Bradbury’s earliest letters were addressed from Boston, where he worked in the shipping trade as a first mate. He first mentioned the idea of going to California in a letter to his mother from July 11, 1849. By September 28 of that year, he was at sea on his way to California and, by the next letter, dated January 3, 1850, was in Valparaiso, Chile, after traveling around Cape Horn. In his letter of April 28, 1850, written from San Francisco, he stated his intention not to pan for gold, but to start a store near the mines.

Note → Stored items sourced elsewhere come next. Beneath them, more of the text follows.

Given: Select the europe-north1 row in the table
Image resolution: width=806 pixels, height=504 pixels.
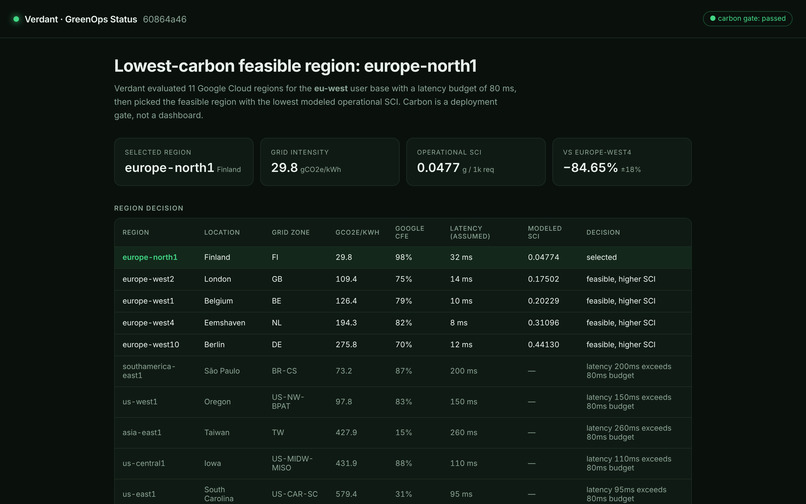Looking at the screenshot, I should tap(402, 257).
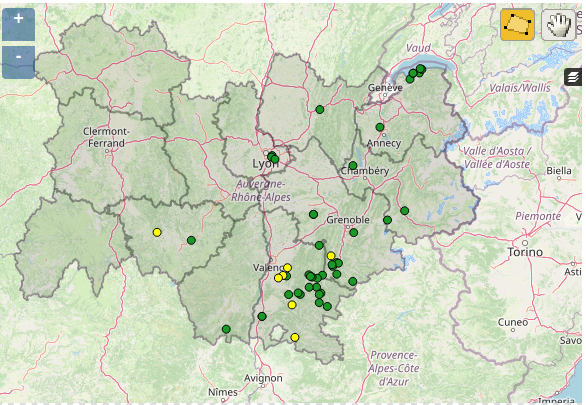Click the green marker cluster at Lyon
Image resolution: width=586 pixels, height=405 pixels.
pos(273,157)
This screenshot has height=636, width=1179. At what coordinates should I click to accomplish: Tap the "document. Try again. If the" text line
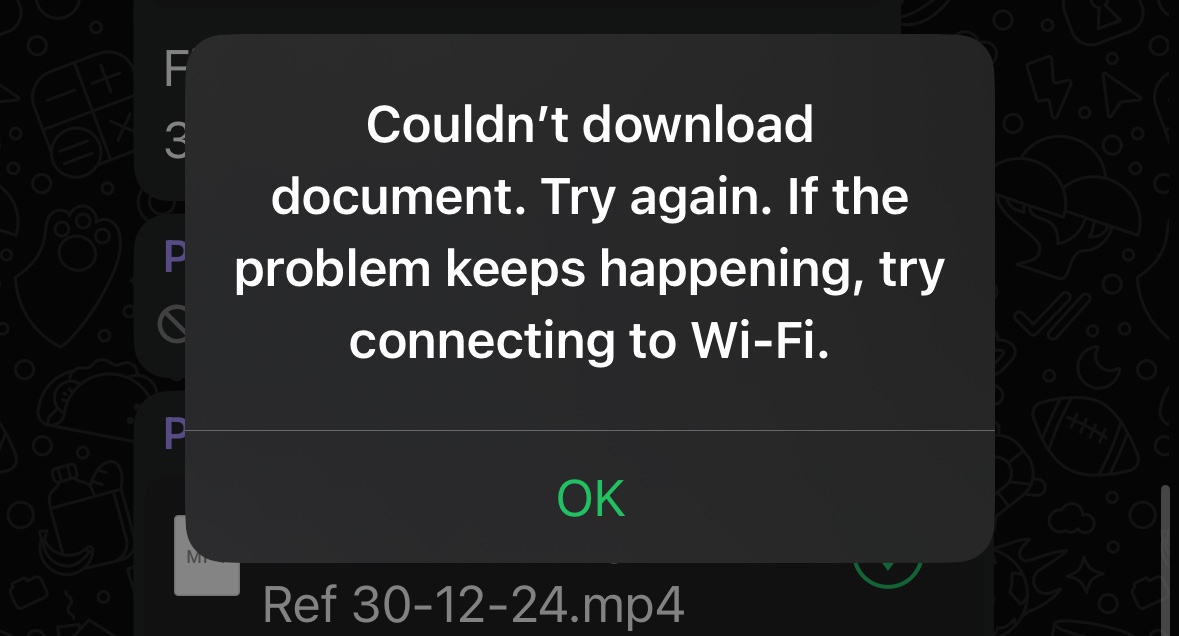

Along with Bradbury’s letters from 1850 and 1851 are 4 items from Joseph B. Leonard, Captain of the Boston ship Grotius, who was in San Francisco at the same time as Bradbury. These letters a were addressed to Miranda Stanhope and, for the most part, reported the safety and well being of her son Amos, and described some of the dangers of California life. Leonard's son, and a man named George Moore, accompanied Bradbury to the mines.
Amos settled in Stanislaus, California, in early 1851. In his letter of March 13, 1851, he described women near the mines: "Excepting indian squaws they are very numerous, although not any handsome." By 1852, Amos was running a successful public house in Mountain Branch, California, with George Moore, though by the end of the year, their business partner had abandoned the establishment. By early 1853, Amos owned three claims around Indian Gulch, California, and expressed renewed confidence to his family that he would discover gold. In his letter to his brother Samuel, of February 10, 1853, he explained the work involved in prospecting. On February 22, 1853, however, he mentioned to his mother that he was finding little gold. He continued prospecting this plot for a number of years and in the November 5, 1854, letter wrote "the height of my ambition is to get gold enough to make us all comfortable."
Bradbury scraped by on meager findings over the next five years. As early as July 13, 1860, in a letter to his brother, he mentioned the idea of running a ferry on the Stanislaus River, and by April 22, 1862, Bradbury reported to his mother that he had, in fact, pursued this line of work in Mokelumne City, California. By then he had made two trips up to Lockeford, California, which was 60 miles further up stream than any steamer had gone before. In his next letter, he mentioned that he had been made master of the Pert and intended to travel to San Francisco on a weekly basis. Bradbury was also master of the steamer the Fanny Ann (August 14, 1863). By February 25, 1863, he discussed buying a store, and that he had chopped off his "little toe."
This collection also includes 9 letters from Miranda Stanhope, Amos's mother, who expressed relief at hearing of her son’s good health, and shared news from Old Town, Maine. Her letters are emotional and demonstrate deeply-held religious beliefs. These letters may be unsent drafts, since they rarely contain signatures or addresses, and some of them are unfinished and two are undated. Of note is her letter to Amos of June 15, 1863, in which she discussed "the beautiful war" and the effect it has had on "the poor Negroes…[who] tear with their teeth, when deprived of their arms. Their very instinct, prompts to liberty or death." She went on at length about the desire of the Southerners to "perpetuate slavery...the worst system the world ever knew" and described slavery as an eternal sin: "Yes greatly have they injured us; but theirs is infinite, not ours."